======== Texte choisi ========

Les hommes de culture aussi ont entre leurs mains une partie de la solution. Beit Hage organise des rencontres et échanges entre jeunes juifs et jeunes arabes. Financé par la municipalité de Haïfa, le complexe comporte trois bâtiments, dont le premier a été acheté et offert en donation par un juif américain. Il sert aussi de siège au Parlement des jeunes juifs et arabes. "Ce bâtiment classé dans le patrimoine historique de la ville de Haïfa est ouvert à tous les artistes. Il y en a qui disent qu'ils ne viendraient +pas cautionner une mascarade d'Israël+ en prenant part à nos expositions, conférences, ateliers, représentations, projections, performances et autres spectacles", signale le directeur. Dans les 118 provinces arabes, en majorité dans le nord du pays, les initiatives du genre se multiplient dans le but d'instaurer l'éducation à la paix à l'instar du Centre arabe de lutte contre la violence (AMAN), un acronyme signifiant le mot sécurité en langue arabe. 

Il est ouvert à l'intention des jeunes du village palestinien de Kfar Bara, sur la route de Haïfa. La présence israélienne est faite de caméras de surveillance pour garder un œil sur les habitants. Sans police ni armée, ceux-là ont d'autres soucis à se faire. L'absence de forces de sécurité est perçue telle une discrimination entre citoyens israéliens. Pire, elle profite aux délinquants, selon Amir Assi, ressortissant du village et icône arabe à Jérusalem. Feu son père était un membre fondateur du centre AMAN. "C'est ça le problème ici, mais nous assurons nous-mêmes notre propre sécurité pour juguler toute violence, même au sein de notre communauté", dit Sheikh Kamel Rayan, dirigeant et co-fondateur dudit centre.

========

▶ [Consignes]
**A.** Réécrivez le passage du texte sur Haïfa qui commence par "Il est ouvert" et se poursuit jusqu'à "co-fondateur dudit centre.", en remplaçant "délinquants" par "malfaiteurs".
**B.** Rédigez la suite du texte sur Haïfa, à partir de sa dernière phrase.

======== Extrait de données ========

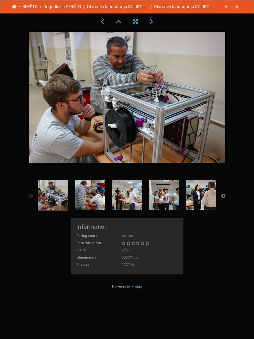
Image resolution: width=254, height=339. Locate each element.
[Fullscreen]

========
======== Extrait de données ========

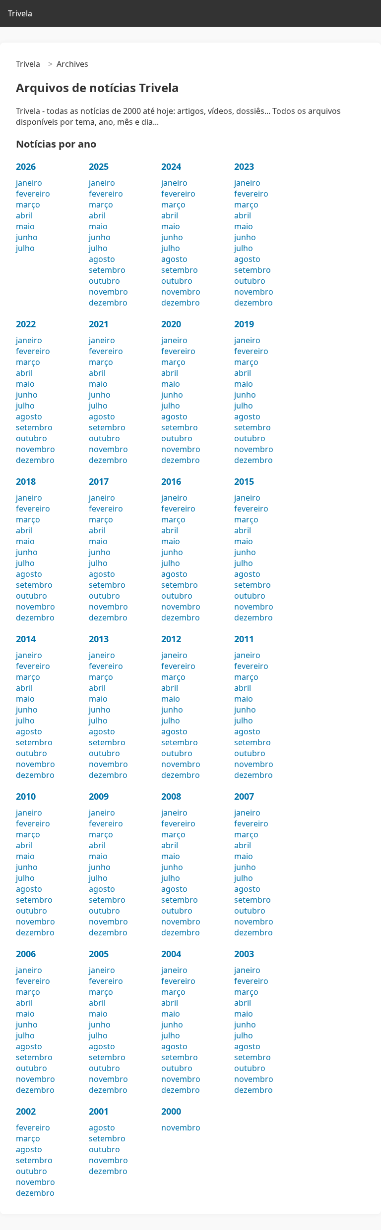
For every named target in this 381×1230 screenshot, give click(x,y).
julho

========

▶ [Réponses]
**A.**
Il est ouvert à l'intention des jeunes du village palestinien de Kfar Bara, sur la route de Haïfa. La présence israélienne est faite de caméras de surveillance pour garder un œil sur les habitants. Sans police ni armée, ceux-là ont d'autres soucis à se faire. L'absence de forces de sécurité est perçue telle une discrimination entre citoyens israéliens. Pire, elle profite aux malfaiteurs, selon Amir Assi, ressortissant du village et icône arabe à Jérusalem. Feu son père était un membre fondateur du centre AMAN. "C'est ça le problème ici, mais nous assurons nous-mêmes notre propre sécurité pour juguler toute violence, même au sein de notre communauté", dit Sheikh Kamel Rayan, dirigeant et co-fondateur dudit centre.

**B.**
 "Dans toutes les mosquées, indique-t-il, un centre de lutte contre la violence est attelé au lieu de culte." M. Rayan est aussi un membre de l'Association pour la protection et l'entretien du waqf islamique (biens sacrés). Cette organisation veille sur les lieux saints de l'islam en Israël. "Ce centre AMAN s'inscrit dans la promotion de relations pacifiques, mais toujours dans le respect des droits des musulmans que nous sommes", dit le Sheikh. Il a perdu lui-même un fils dans des violences. "Je n'ai pas voulu suivre la vendetta, j'ai préféré prêcher la paix des deux côtés. Il n'y a pas une famille qui n'ait pas une, deux ou trois victimes, des fois, le fils, le père ou la mère et cela ne peut continuer." ===SUIVRA=== Autre lieu, autre plan de paix. Dans la ville de Baqa Al Gharbiya, se trouve Sheikh Abdel Malik de la tarîqat Qasimiya, une confrérie sunnite et soufie fondée en 1880. "Nous n'avons pas d'agenda politique, notre doctrine vise à apurer les cœurs et les comportements et c'est cela l'héritage de nos valeureux anciens qui ont instauré la tarbiyât pour sauvegarder la rectitude.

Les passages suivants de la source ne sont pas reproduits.